Diversify your search results

There are a number of ranking options that are designed to increase the diversity of the result set. These result diversification options can be used to reduce the likelihood of result sets being flooded by results from the same website, data source etc.

There are some limitations that apply to the different diversity modes if you attempt to use them concurrently.

If either Same title suppression or Near-duplicate (very similar) title suppression are enabled and affect the ranking of a document, then diversification processing stops and the following diversification modes are not applied:

If Same title suppression or Near-duplicate (very similar) title suppression and both enabled and triggered, only the larger of the two penalties will be applied.

Result diversification is automatically disabled if you enable result collapsing.

Same site suppression

Each website has a unique information profile and some sites naturally rank better than others. Search engine optimization (SEO) techniques assist with improving a website’s natural ranking.

Same site suppression can be used to downweight consecutive results from the same website resulting in a more diverse set of search results.

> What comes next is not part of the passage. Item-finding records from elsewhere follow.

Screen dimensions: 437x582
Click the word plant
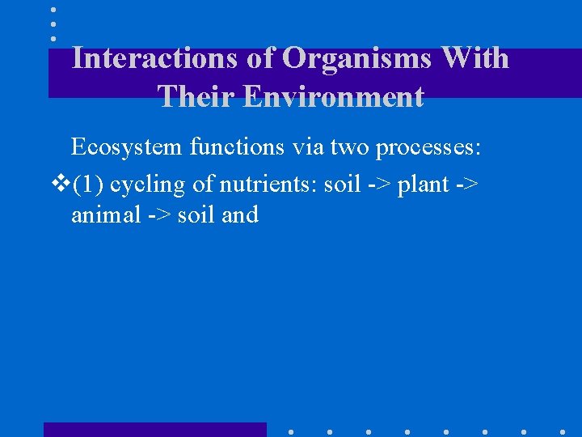421,185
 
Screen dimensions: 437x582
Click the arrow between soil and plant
379,185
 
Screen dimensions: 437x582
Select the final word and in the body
239,214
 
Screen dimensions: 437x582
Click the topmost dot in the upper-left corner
53,10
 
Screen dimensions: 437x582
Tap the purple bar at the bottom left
154,430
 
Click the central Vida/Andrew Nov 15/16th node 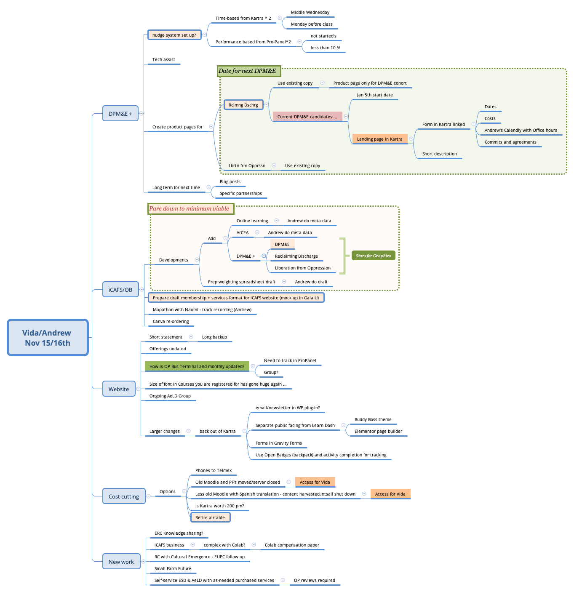pyautogui.click(x=48, y=337)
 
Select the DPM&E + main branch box pyautogui.click(x=120, y=114)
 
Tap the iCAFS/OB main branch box pyautogui.click(x=120, y=290)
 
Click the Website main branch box pyautogui.click(x=119, y=389)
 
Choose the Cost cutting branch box pyautogui.click(x=124, y=496)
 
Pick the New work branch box pyautogui.click(x=121, y=562)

Same site suppression is configured by setting the following ranking options:

  • SSS: controls the depth of comparison (in the URL) used to determining what a site is. This corresponds to the depth of the URL (or the number of sub-folders in a URL). Note: SSS=10 is a special case and suppresses by organization.

    • Range: 0-1000

    • SSS=0 - no suppression (default)

    • SSS=2 - site name + first level folder

    • SSS=10 - suppress by organization domain - this attempts to suppress based on the part of the domain that is likely to be controlled by a single entity such as a company or government agency. e.g. whitehouse.gov, defence.gov.au, acme.co.uk.

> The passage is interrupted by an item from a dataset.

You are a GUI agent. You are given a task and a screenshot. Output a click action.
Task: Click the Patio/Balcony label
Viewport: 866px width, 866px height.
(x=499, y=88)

  • SameSiteSuppressionExponent: Controls the downweight penalty applied. Larger values result in greater downweight.

    • Range: 0.0 - unlimited (default = 0.5)

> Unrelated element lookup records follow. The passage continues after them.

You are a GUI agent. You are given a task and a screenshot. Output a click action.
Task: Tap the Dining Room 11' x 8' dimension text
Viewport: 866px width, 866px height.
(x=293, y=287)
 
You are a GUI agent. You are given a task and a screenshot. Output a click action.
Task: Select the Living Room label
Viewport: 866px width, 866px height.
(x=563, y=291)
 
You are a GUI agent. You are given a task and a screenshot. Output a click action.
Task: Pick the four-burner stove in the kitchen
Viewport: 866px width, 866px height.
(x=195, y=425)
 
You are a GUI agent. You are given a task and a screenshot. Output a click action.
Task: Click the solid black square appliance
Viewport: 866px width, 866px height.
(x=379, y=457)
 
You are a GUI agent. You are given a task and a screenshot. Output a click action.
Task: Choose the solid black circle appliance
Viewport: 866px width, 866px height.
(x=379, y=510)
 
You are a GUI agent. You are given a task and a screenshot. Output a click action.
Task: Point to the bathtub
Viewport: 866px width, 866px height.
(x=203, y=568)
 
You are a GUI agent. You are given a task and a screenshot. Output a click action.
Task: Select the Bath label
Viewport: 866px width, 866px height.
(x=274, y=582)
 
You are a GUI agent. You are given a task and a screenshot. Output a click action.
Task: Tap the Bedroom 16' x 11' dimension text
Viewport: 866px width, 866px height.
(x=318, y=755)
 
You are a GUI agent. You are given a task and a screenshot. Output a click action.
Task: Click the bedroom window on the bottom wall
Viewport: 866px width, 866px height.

    • Recommended value: between 0.2 and 0.7

  • SameSiteSuppressionOffset: Controls how many documents are displayed beyond the first document from the same site before any downweight is applied.

    • Range: 0-1000 (default = 0)

    • sss_defeat_pattern: URLs matching the simple string pattern are excluded from same site suppression.

Example:

query_processor_options= -SSS=3 -SameSiteSuppressionExponent=0.6 -SameSiteSuppressionOffset=2 -sss_defeat_pattern=Media

Same meta suppression

Downweights subsequent results that contain the same value in a specified metadata field. Same meta suppression is controlled by the following ranking options:

  • same_meta_suppression: Controls the downweight penalty applied for consecutive documents that have the same metadata field value.

    • Range: 0.0-1.0 (default = 0.0)

    • meta_suppression_field: Controls the metadata field used for the comparison. Note: only a single metadata field can be specified.

Example:

query_processor_options= -same_meta_suppression=0.7 -meta_suppression_field=subject

Same collection suppression

Downweights subsequent results that come from the same data source. This provides similar functionality to the search package data source component weighting above and could be used in conjunction with it to provide an increased influence. Same collection suppression is controlled by the following ranking options:

  • same_collection_suppression: Controls the downweight penalty applied for consecutive documents that reside in the same data source.

    • Range: 0.0-1.0 (default = 0.0)

Example:

	query_processor_options= -same_collection_suppression=0.45

Same title suppression

Downweights subsequent results that contain the same title. Same title suppression is controlled by the following ranking options:

  • title_dup_factor: Controls the downweight penalty applied for consecutive documents that have the same title value.

    • Range: 0.0-1.0 (default = 0.5)

      Setting this value to 1.0 has the effect of disabling same title suppression.

Example:

query_processor_options= -title_dup_factor=0.63

Near-duplicate (very similar) title suppression

Downweights subsequent results that contain near-duplicate (very similar) title. Near-duplicate title suppression is controlled by the following ranking options:

  • near_dup_factor: Controls the downweight penalty applied for consecutive documents that have a near-duplicate title.

    • Range: 0.0-1.0 (default = 0.5)

      Setting this value to 1.0 has the effect of disabling near-duplicate title suppression.

Example:

query_processor_options= -near_dup_factor=0.63

Result collapsing

Result diversification is automatically disabled if you enable result collapsing.

While not a ranking option, result collapsing can be used to effectively diversify the result set by grouping similar result items together into a single result.

Results are considered to be similar if:

  • They share near-identical content

  • They have identical values in one or a set of metadata fields.

Result collapsing requires a configuration that affects both the indexing and query time behaviour of Funnelback.